Machine Learning Engineer, Data Mining

Machine Learning Engineer, Data Mining

Motional

Pittsburgh, PA โ€ข On-site, Remote

$111K - $133K/yr

Other

Posted 10 days ago


Job description

Mission Summary:
At Motional, we're transforming how autonomous vehicles discover critical intelligence hidden within petabytes of multimodal sensor data. Our next-generation autonomous driving stack depends on finding the rare edge cases, long-tail scenarios, and model errors that matter most. Omnitag, our ML-powered multimodal data mining framework, is the engine that powers this discovery.
As a Machine Learning Engineer on the Data Mining team, your mission is to help build the "Brain" of this engine. You will work with state-of-the-art foundation models to extract insights from Motional's driving data, working at the intersection of large-scale representation learning and data retrieval. By building smarter mining tools and efficient data pipelines, you will accelerate the model improvement lifecycle for teams working on post-training analysis, error diagnosis, and dataset curation.

What You'll Do:

  • Build and Train ML Pipelines: Develop, train, and fine-tune machine learning models for multimodal sensor data (e.g., vision, LiDAR). Focus on implementing supervised and self-supervised learning approaches to improve data search and retrieval.
  • Support Model Deployment: Implement scalable data preprocessing and augmentation pipelines. Assist in applying standard optimization techniques (e.g., batch inference, quantization) to ensure models run efficiently in production environments.
  • Data Mining & Analysis: Help develop embedding-based search tools and "active learning" workflows to identify critical driving scenarios.
  • Monitor Production Performance: Help build and maintain dashboards to monitor model health, data drift, and system performance. Identify regressions and assist in the operational support of our data mining services.
  • Learn and Apply Best Practices: Follow software engineering standards (version control, CI/CD, unit testing) for ML code. Participate in code reviews and contribute to technical documentation.
  • Collaborate Across Teams: Work closely with senior engineers and machine learning engineers to translate model prototypes into maintainable, scalable engineering solutions.

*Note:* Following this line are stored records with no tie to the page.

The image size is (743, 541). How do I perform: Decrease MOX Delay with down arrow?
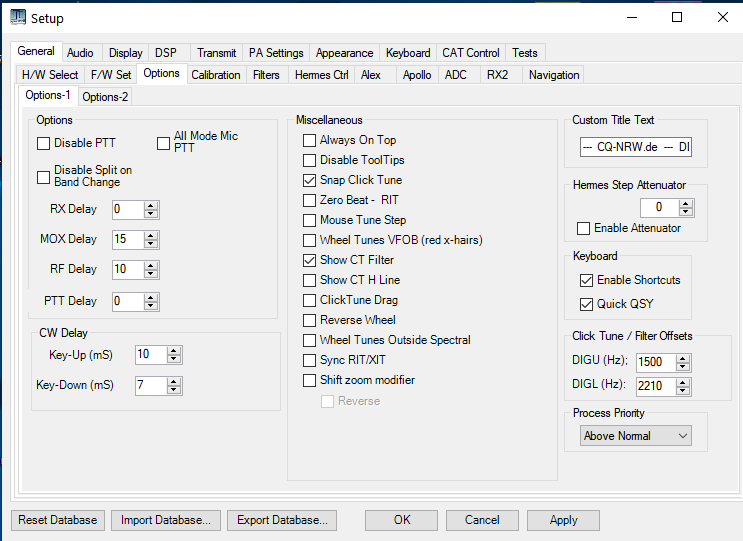(151, 243)
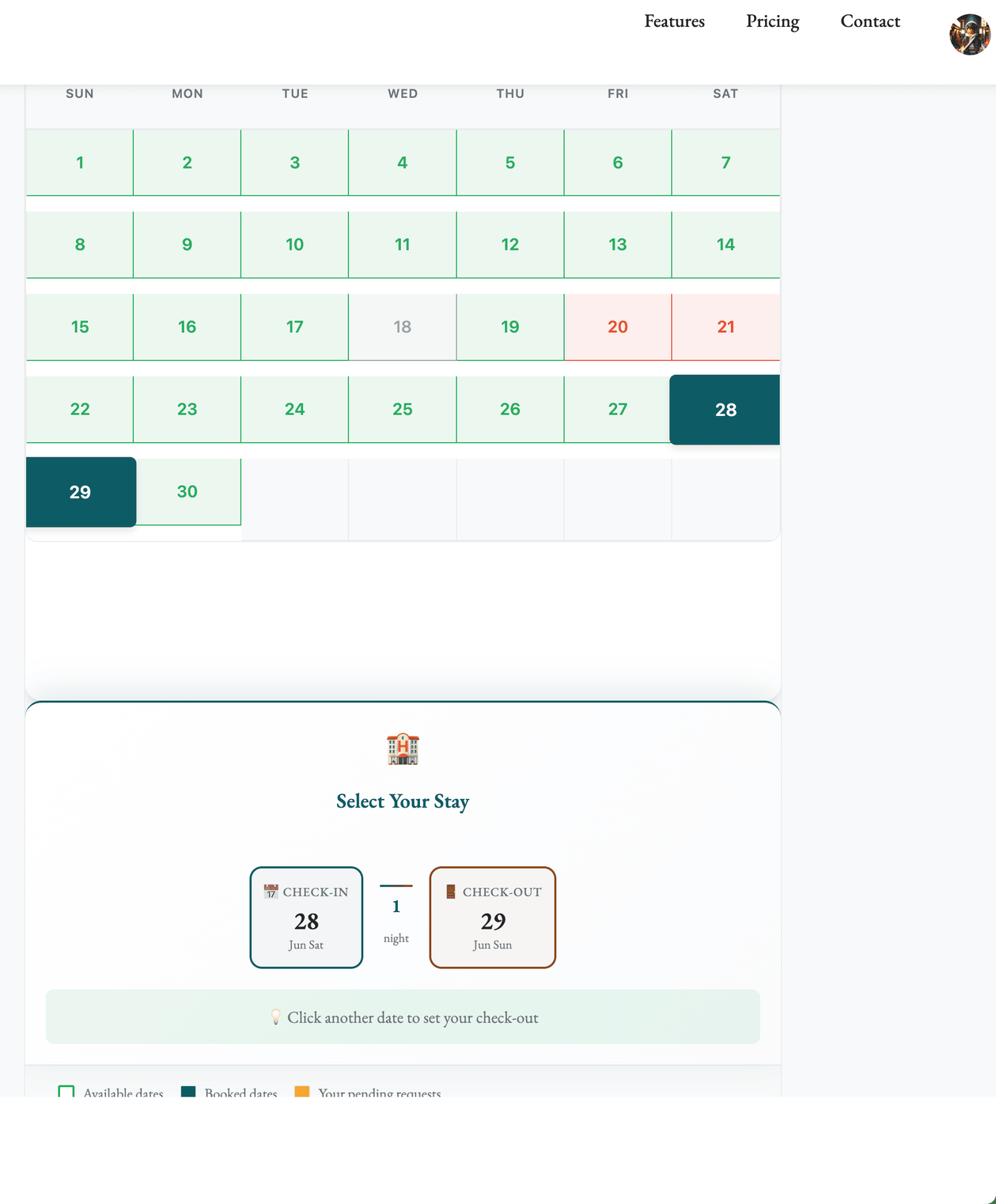This screenshot has height=1204, width=996.
Task: Click the hotel building icon above Select Your Stay
Action: 403,748
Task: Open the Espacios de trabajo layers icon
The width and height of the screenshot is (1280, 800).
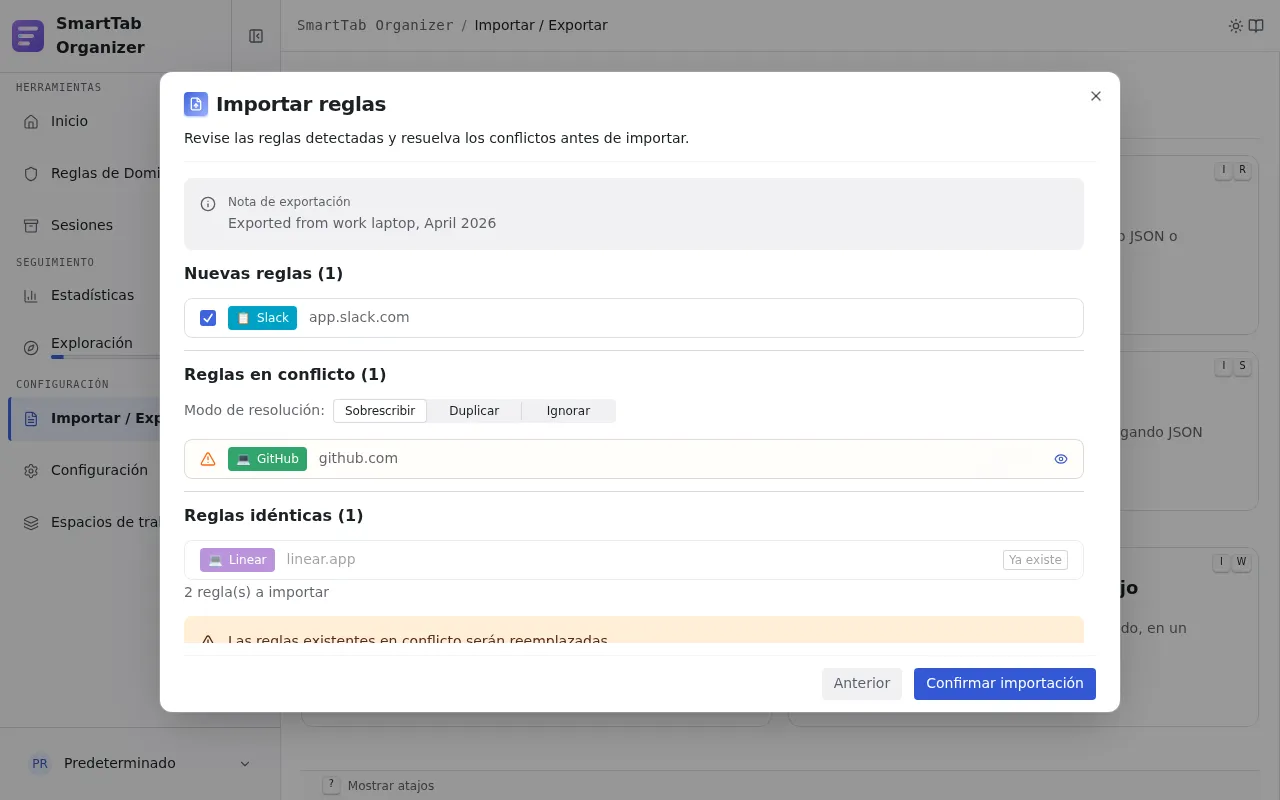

What We're Looking For (Must-Haves):

  • BS or MS in Computer Science, Machine Learning, or a related field.
  • Hands-on experience with PyTorch (preferred) or TensorFlow/JAX. You should be comfortable training models and evaluating them using standard metrics.
  • Strong proficiency in Python with the ability to write clean, modular, and well-documented code.
  • Working knowledge of version control, unit testing, and basic software design patterns.
  • Experience working with large datasets, including proficiency in SQL and data libraries like Pandas and NumPy.
  • A solid grasp of the full ML lifecycle, from data cleaning and feature engineering to validation and deployment basics.
  • A proactive learner who thrives on constructive feedback and is eager to grow within a high-stakes engineering environment.

Bonus Points (Nice-to-Haves):

  • MS/PhD in Computer Science, Machine Learning, or related field.
  • Experience with agentic systems, autonomous reasoning, chain-of-thought models, or LLM-based planning.
  • Background in autonomous driving, robotics, or real-time decision-making systems.
  • Familiarity with multimodal learning, sensor fusion, or embodied AI.
  • Experience building active learning loops, using the model to find the data that breaks the model.
  • Experience with ML-based data mining, active learning, or contrastive learning.
  • Knowledge of model serving tools (TF Serving, Triton, TorchServe) and MLOps platforms.
  • Publication in top-tier conferences (e.g., ICCV, CVPR, ECCV)

We encourage a hybrid schedule with in-office time at one of our locations in Boston, Pittsburgh, or Las Vegas to support collaboration, or this role can be fully remote.